Second, the tool locates the buggy method in the source tree using the extracted class and method identifiers. Third, it gathers all overridden or overloaded counterparts of that method by traversing the inheritance hierarchy and matching method signatures. For each candidate method, Rebug‑Detector extracts code features: tokenized source lines, keyword frequencies, and structural patterns.
The fourth stage computes a similarity score between the original buggy method and each candidate. The authors adopt a common‑substring based metric, enhanced with keyword weighting, to capture both syntactic overlap and semantic importance. If the similarity exceeds a predefined threshold θ, the candidate is flagged as a potential related bug.

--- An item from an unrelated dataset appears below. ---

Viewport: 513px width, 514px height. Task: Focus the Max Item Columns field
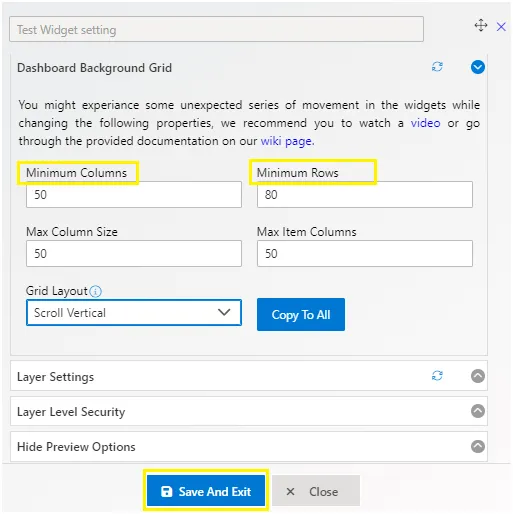[x=365, y=253]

The authors implemented the approach in Java and evaluated it on Apache Lucene‑Java version 2.4.1, a project comprising 330 classes and 106,754 lines of code. The entire detection pipeline—parsing bug XML files, extracting features, enumerating candidates, and calculating similarities—completed in 15.5 minutes. Rebug‑Detector reported 61 related bugs; manual inspection confirmed 21 as genuine defects and identified 10 additional suspicious cases that had not yet been reported. A concrete example is bug LUCENE‑1587, which involves an incomplete null‑check in RangeQuery.equals. The tool automatically discovered the same logical omission in RangeFilter.equals, leading to the new bug report LUCENE‑2131, which was accepted by the Lucene developers.
The paper discusses three primary challenges. (1) Bug reports are short, often ungrammatical, and intermix natural language with code tokens, making reliable NLP extraction difficult. (2) Determining whether an overridden/overloaded method is likely to share the same fault requires a similarity metric that balances syntactic overlap with semantic relevance. (3) The system must be accurate enough to avoid overwhelming developers with false positives, usable without deep configuration, and scalable to large codebases.

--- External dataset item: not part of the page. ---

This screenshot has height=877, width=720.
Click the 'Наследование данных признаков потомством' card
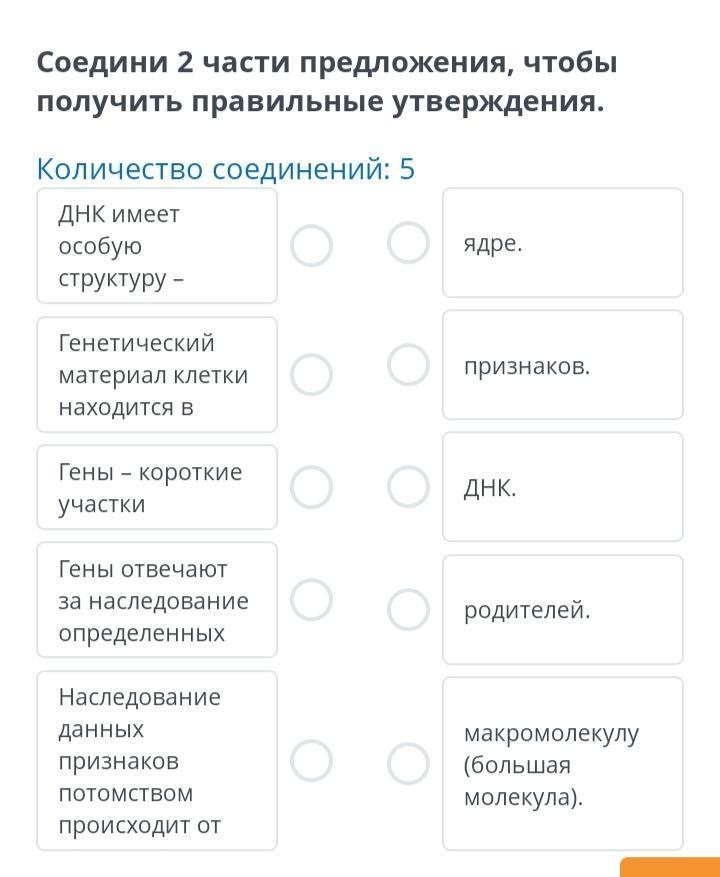pyautogui.click(x=156, y=760)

Key contributions are: (i) a general method for extracting both bug‑level features from issue reports and code‑level features from Java source, and (ii) an efficient algorithm that matches these feature sets to detect related bugs across polymorphic method families. The authors compare their work with prior research on mining requirements, comments, API documentation, and source code using data‑mining and NLP, noting that Rebug‑Detector is the first to combine bug‑report semantics with code similarity for this specific purpose.

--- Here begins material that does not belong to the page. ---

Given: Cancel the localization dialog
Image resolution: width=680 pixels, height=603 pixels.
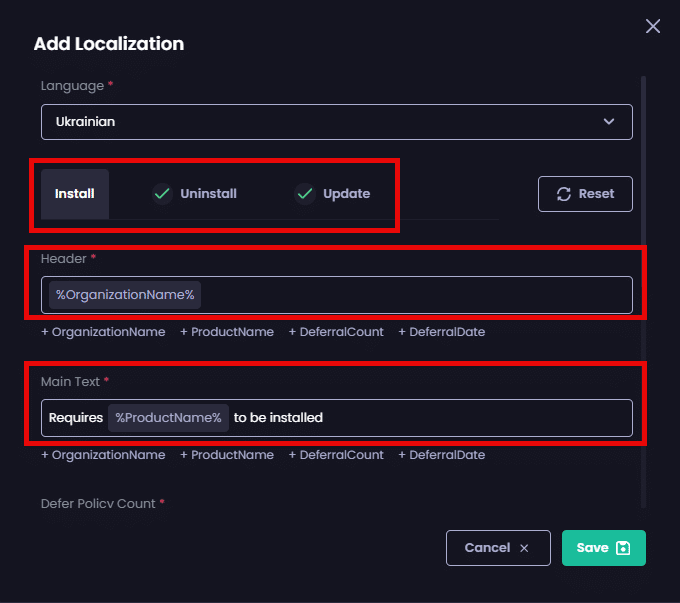Looking at the screenshot, I should pos(498,548).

Limitations are acknowledged. The similarity measure relies heavily on method name equality; methods with identical names but different semantics (e.g., overloads with distinct parameter types) may generate false positives. The common‑substring metric does not capture deeper structural differences, potentially missing more complex logical divergences. The threshold θ is set empirically and may need tuning per project.
Future work suggested includes adopting abstract syntax tree (AST) based structural similarity, integrating machine‑learning models to learn bug patterns from historical data, and incorporating dynamic execution information (e.g., test coverage) to refine candidate ranking.
In conclusion, Rebug‑Detector demonstrates that integrating bug‑report information with source‑code analysis can effectively uncover hidden, logic‑related defects in large Java systems. The experimental results show a modest runtime and a reasonable true‑positive rate, indicating that the approach can complement existing static analysis tools and aid developers in maintaining software reliability.